* Work to be completed *
Go through the data below line by line and report how many lines contain "emoji", giving only that figure.

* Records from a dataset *
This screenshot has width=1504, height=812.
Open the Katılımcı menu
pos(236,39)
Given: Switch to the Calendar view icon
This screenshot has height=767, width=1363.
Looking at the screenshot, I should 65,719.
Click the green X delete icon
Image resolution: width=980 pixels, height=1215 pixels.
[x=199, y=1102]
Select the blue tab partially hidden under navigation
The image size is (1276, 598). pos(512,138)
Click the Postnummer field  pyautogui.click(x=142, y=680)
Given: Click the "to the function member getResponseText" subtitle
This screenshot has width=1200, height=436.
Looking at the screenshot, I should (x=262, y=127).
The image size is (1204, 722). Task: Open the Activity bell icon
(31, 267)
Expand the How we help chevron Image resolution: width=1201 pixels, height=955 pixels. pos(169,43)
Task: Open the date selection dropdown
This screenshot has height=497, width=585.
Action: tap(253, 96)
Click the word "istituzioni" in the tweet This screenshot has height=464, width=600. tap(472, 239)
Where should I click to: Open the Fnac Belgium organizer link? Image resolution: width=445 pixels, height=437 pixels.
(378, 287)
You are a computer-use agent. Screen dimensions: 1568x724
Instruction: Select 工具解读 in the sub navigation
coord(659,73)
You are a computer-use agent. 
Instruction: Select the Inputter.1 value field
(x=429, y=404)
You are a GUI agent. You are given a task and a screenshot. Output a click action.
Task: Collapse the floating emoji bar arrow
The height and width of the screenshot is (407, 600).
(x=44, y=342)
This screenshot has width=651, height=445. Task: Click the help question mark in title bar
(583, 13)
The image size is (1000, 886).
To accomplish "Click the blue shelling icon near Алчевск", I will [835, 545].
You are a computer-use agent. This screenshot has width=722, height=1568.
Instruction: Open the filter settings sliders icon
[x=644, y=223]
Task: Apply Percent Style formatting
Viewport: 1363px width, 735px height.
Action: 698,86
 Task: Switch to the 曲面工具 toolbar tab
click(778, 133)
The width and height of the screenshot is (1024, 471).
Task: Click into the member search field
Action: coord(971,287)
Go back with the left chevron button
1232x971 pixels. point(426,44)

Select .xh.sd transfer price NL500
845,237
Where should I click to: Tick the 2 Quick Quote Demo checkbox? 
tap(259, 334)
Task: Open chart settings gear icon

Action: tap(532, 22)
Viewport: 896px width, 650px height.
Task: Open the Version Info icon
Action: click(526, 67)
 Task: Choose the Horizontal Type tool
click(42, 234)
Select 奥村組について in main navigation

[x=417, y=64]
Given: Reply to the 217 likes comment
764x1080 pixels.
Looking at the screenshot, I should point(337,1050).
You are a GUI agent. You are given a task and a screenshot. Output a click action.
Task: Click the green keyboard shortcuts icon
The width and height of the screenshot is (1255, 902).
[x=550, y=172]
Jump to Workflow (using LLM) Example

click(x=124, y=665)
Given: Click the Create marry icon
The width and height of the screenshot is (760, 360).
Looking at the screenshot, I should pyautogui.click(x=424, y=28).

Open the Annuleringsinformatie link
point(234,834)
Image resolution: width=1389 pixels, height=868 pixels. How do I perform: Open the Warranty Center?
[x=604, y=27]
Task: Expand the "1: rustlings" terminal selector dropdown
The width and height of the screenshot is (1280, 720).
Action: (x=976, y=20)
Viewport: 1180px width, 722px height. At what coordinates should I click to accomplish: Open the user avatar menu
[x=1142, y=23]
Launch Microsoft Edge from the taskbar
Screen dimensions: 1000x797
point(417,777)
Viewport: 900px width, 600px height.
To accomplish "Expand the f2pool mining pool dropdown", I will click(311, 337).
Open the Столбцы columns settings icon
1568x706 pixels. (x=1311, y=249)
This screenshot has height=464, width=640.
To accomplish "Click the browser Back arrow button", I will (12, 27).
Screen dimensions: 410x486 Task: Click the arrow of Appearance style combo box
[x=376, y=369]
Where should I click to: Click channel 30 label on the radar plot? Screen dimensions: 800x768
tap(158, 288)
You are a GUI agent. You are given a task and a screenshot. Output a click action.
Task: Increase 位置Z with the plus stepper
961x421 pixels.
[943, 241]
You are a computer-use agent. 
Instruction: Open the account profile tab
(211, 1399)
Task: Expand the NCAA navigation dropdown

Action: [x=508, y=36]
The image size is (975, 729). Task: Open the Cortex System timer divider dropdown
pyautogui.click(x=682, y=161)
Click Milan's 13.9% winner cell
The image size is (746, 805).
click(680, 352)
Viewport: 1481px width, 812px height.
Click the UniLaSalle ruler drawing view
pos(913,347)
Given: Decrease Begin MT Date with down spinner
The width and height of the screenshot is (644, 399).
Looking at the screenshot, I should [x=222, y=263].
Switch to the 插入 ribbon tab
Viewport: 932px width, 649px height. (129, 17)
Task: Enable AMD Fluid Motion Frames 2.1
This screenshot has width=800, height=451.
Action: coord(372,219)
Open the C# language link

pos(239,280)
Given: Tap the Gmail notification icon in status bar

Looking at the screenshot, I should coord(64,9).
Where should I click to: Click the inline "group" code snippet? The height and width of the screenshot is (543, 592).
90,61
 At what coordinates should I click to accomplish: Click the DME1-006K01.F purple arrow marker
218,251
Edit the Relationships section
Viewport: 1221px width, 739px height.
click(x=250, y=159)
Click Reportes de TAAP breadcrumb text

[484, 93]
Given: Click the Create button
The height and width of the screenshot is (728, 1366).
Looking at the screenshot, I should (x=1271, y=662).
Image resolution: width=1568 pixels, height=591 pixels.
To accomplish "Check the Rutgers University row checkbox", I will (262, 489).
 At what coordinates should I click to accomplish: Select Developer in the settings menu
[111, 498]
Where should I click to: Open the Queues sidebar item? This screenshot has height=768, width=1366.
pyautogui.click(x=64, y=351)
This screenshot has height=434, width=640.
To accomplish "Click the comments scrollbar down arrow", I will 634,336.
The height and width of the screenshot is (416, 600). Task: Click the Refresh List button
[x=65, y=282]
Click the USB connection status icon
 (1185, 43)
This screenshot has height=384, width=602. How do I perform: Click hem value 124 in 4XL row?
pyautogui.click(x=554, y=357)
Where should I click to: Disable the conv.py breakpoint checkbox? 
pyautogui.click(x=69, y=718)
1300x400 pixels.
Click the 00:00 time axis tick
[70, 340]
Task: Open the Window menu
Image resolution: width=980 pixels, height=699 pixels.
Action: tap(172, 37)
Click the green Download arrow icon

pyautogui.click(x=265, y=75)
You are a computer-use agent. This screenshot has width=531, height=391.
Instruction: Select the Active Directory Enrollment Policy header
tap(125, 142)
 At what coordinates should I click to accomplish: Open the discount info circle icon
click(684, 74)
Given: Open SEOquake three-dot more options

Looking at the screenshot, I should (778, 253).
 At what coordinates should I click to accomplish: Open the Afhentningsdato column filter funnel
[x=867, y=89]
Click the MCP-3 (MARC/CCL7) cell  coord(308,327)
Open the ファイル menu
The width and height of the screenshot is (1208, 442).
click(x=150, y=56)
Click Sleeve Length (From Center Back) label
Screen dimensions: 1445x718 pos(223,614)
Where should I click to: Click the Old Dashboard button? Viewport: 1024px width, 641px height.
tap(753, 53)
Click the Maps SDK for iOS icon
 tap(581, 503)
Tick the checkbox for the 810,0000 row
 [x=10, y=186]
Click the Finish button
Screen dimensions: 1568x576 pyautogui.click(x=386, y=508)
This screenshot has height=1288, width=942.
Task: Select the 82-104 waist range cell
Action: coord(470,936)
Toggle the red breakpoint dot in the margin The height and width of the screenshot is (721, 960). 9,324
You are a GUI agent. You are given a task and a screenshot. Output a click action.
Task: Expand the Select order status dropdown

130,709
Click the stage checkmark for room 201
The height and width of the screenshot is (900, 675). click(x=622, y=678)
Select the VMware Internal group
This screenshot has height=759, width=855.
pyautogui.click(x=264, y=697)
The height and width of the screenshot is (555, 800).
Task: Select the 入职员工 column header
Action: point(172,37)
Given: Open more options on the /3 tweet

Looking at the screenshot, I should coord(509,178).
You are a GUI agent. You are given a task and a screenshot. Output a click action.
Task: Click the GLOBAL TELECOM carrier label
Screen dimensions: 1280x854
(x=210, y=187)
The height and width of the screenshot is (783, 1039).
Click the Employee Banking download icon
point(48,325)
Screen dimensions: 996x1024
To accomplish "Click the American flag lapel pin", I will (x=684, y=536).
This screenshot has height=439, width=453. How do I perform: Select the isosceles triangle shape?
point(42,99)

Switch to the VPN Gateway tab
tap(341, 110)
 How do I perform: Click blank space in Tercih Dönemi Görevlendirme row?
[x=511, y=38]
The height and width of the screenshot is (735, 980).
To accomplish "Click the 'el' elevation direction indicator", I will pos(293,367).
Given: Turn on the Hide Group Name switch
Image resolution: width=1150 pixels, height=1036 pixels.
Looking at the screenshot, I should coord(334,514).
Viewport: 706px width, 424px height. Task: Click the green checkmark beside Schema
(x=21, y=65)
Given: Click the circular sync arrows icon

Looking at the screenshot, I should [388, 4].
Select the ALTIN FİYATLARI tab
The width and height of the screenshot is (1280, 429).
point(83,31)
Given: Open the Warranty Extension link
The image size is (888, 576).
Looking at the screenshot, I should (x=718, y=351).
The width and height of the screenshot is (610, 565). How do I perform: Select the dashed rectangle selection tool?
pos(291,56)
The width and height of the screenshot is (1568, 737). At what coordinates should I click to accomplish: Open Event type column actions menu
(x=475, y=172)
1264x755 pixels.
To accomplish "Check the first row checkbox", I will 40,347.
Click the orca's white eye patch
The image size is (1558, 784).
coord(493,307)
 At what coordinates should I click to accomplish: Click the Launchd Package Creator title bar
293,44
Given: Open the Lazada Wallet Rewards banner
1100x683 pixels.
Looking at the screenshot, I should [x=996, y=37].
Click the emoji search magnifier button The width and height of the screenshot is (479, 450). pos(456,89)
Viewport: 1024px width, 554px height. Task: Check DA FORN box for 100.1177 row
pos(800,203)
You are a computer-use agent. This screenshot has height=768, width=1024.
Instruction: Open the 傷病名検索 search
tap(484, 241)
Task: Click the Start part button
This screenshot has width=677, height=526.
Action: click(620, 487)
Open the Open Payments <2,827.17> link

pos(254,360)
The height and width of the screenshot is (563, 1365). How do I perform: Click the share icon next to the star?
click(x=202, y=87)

* Response below *
2